[Start SOURCE TEXT]

# George all set for puppy class



## mikeb (Mar 11, 2009)

I have george signed up for puppy class already and he is only a week old hehe. It starts the 3rd week of July. I checked with breeder and she agreed it would be fine. He will be about 14 weeks old and will have his first and second shots. She was glad that I already had him set up in a class. Its an akc facility so all puppies will have to prove they have had at least 2 sets of shots at least a week prior to get in.


----------



## Pixiesmom (Jul 31, 2008)

I've been getting a kick out of all of your planning. 
If we all lived by each other we could throw you a puppy shower! George is going to be one spoiled guy!


----------



## mikeb (Mar 11, 2009)

Everybody thinks I'm goin a bit overboard with the planning and reading and questioning (and they are shocked at what I am paying for a "dog'). I just want to do whatever I can to help george be a good citizen and have a happy life. I currently have no family at home and have always had a special affinity to and empathy for animals. Maybe thats a bit odd but I dont care lol.


----------



## sweetlotus (Nov 26, 2008)

I think it's great that you have him enrolled in classes already! Make sure you take plenty of pictures when you get George


----------



## Petaluna (May 9, 2008)

I had mine set up since she was just a couple weeks old, we start in early June. I met the trainer by coincidence when I was at the facility buying some supplies, and I really like her. She does private work as well and told me to call her anytime with any questions. I'm sure I will, I hope she meant it - lol!


----------



## Jan D (Mar 13, 2007)

Mike, I think it's great that you are doing all this planning! Everyone gets all excited when it's time to get their puppy...it's such a fun time anticipating everything. It's great that George is signed up for classes. Puppy classes are so important for them too. So you are doing just the right thing! Have fun with it!


----------



## Scooter's Family (May 23, 2008)

I think it's a great idea! You'll be glad you planned ahead as I was a bit overwhelmed by how much time Scooter required when we first brought him home, I felt like I had a newborn baby again.


----------



## Alexa (Jun 17, 2007)

I love all the planning you're doing. I have two human kids at home, but Marley clearly is treated as baby #3 not as a dog by me, LOL. And due to the fact that he hasn't worked on the snooty teenage responses and rolling of eyes, he definitely ranks as my favorite child at times <g>


----------



## imamurph (Apr 15, 2008)

You GO Boy!!! :biggrin1:


----------



## Scooter's Family (May 23, 2008)

[End SOURCE TEXT]
[Start MATERIAL SUPPLIED]

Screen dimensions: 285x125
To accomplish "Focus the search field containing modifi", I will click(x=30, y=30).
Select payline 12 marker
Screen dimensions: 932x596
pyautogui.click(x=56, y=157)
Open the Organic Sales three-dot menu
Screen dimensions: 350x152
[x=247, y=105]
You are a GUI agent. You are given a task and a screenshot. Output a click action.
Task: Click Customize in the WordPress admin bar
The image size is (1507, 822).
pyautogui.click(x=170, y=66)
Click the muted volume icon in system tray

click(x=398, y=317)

[End MATERIAL SUPPLIED]
[Start MATERIAL SUPPLIED]

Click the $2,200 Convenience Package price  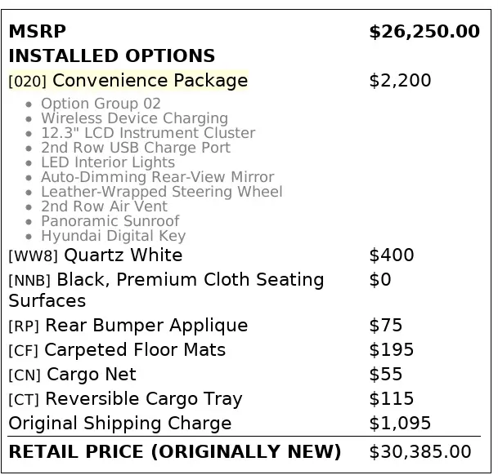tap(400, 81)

[End MATERIAL SUPPLIED]

§ **PROBLEMS AND TASKS**:
1. Return, without alteration, the part of the forum thread above that opens with the words containing "I have george" and closes with "(Jul 31, 2008)".
2. Retype, unchanged, the portion of the entries above that opens with the line containing "You are a GUI" and closes with the line containing "click(x=398, y=317)", including both of those lines.

§ **TASK-BY-TASK SOLUTIONS**:
1.
I have george signed up for puppy class already and he is only a week old hehe. It starts the 3rd week of July. I checked with breeder and she agreed it would be fine. He will be about 14 weeks old and will have his first and second shots. She was glad that I already had him set up in a class. Its an akc facility so all puppies will have to prove they have had at least 2 sets of shots at least a week prior to get in.


----------



## Pixiesmom (Jul 31, 2008)

2.
You are a GUI agent. You are given a task and a screenshot. Output a click action.
Task: Click Customize in the WordPress admin bar
The image size is (1507, 822).
pyautogui.click(x=170, y=66)
Click the muted volume icon in system tray

click(x=398, y=317)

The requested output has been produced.